Document segment =>
——————————
Friday, September 26, 2008

I'm back huuuhhhh

Okay I thought that I was going on a real vacation so I said I was going on blogation. The trips got canceled and so I am canceling my blogation. I may not write as much though. To me it feels like Saturday: I woke up late due to medication changes, I ate cold stroganoff with my fingers while I made scrambled eggs with too much cheese, I have no school, and I am going to a movie. Today is almost like Saturday with the exception that Sunday is not tomorrow. I like it. I know what I'm going to be for Hallowe'en and you don't. I don't know what Mom is getting in the mail for me but I think it is going to be good. I'm taller then her.

Wednesday, September 24, 2008

Bye

I just want you to know that I am joining my dad on his blogation. When I told my mom she was sad. Isn't that odd? It is to me. How could anyone enjoy reading my blog?

Here is something I want you to think about: Why did you read Harry Potter? Why do you like it? Tell me and I will see it latter. Fare well or I will get angry at you.

PS I would have already left but it isn't raining.

Friday, September 19, 2008

America

I did this poem for homework. Can't you just tell that I can't write an upbeat poem?

America,

Land of …

Seashores, oily as a teen’s hair,

Vibrant forests with retreating borders,

Mystical towering mountains capped with acid rain,

Dirty rivers flowing with poisons,

Soon to be excavated plains of dead grass.

America, Land of…

Confused people who steal for loved ones,

People who need hopeful dreams of…

“The free and the brave.”

“God bless America,

My home sweet home.”


Wednesday, September 17, 2008

Foreshadowing

I'm sorry. Last night I wrote Things I like about books but forgot to tell you that I have reworked the outline. It looks much more promising and I can throw in some foreshadowing. I like foreshadowing. When I blog there is just so much I want to write that I end up getting side tracked from my original idea. (I didn't this time!)

Tuesday, September 16, 2008

Things I like about books

When I started writing a book (now that I look back) I barely knew anything about it. If you read it you would be able to tell that my style of writing changed a lot. I tried to write down a story outline because I wasn't really sure what was going to happen right before the end. When I was half way through I read it over. It sucked. There wasn't anything interesting to catch the reader's attention. I told people that it would be for a very patient reader. Latter I realized that I'm not that patient. If I like the title of a book then I'll read the first paragraph. If it doesn't grab me I put it back. Back to my outline...nothing happened for most of the book. So I ditched the part where I introduce the characters. Sadly, but still a good thing, the unneeded boring part was cut. That was a good lesson for me. When I started writing I didn't have very many ideas so I was reluctant to get rid of the not-so-okay ones. My sister Libby started me on this whole writing a book thing. She would write (and she needed practice like I did) but she won't let me shape her ideas. I'm only trying to help her. They are wonderful ideas but, to be practical, they need shaping to work smoothly.

Things I like about books:
  1. I learn
  2. I forget that I have a life
  3. They make me tired
  4. I get to know someone else's thoughts
  5. It gives me ideas
  6. I learn about real life situations without living them
  7. I can care about the characters
  8. I need to finish
  9. It's a way to pass time
  10. They smell good
  11. They are a good thing to be obsessed with
  12. I can write my own
  13. They are simple to use (no stupid buttons)
——————————
Provided material =>
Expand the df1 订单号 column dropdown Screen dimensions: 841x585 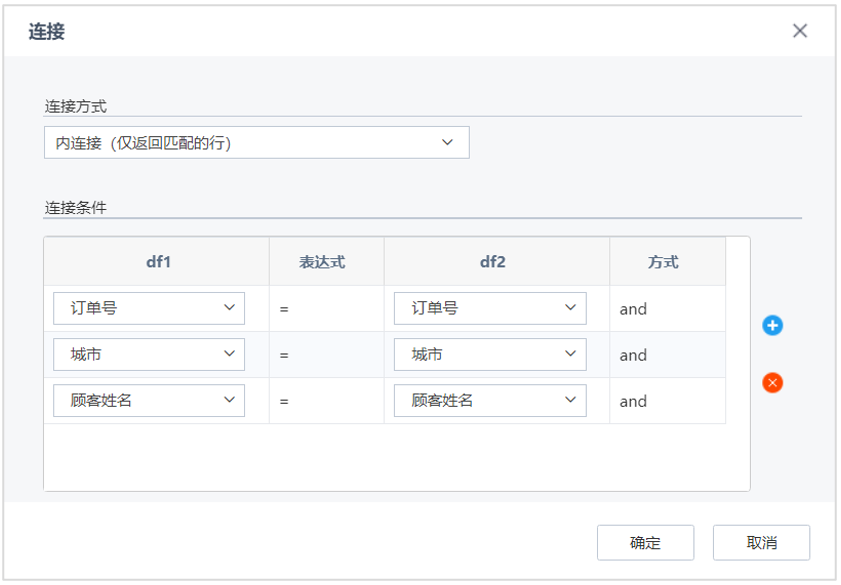(x=149, y=309)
——————————
Questions to answer =>
1. In the blog posts, who got the writer started on writing a book?
2. Reproduce word for word the stretch of the blog posts from "Okay I thought" through "taller then her.".

Answers by task =>
1. The writer's sister Libby.

2.
Okay I thought that I was going on a real vacation so I said I was going on blogation. The trips got canceled and so I am canceling my blogation. I may not write as much though. To me it feels like Saturday: I woke up late due to medication changes, I ate cold stroganoff with my fingers while I made scrambled eggs with too much cheese, I have no school, and I am going to a movie. Today is almost like Saturday with the exception that Sunday is not tomorrow. I like it. I know what I'm going to be for Hallowe'en and you don't. I don't know what Mom is getting in the mail for me but I think it is going to be good. I'm taller then her.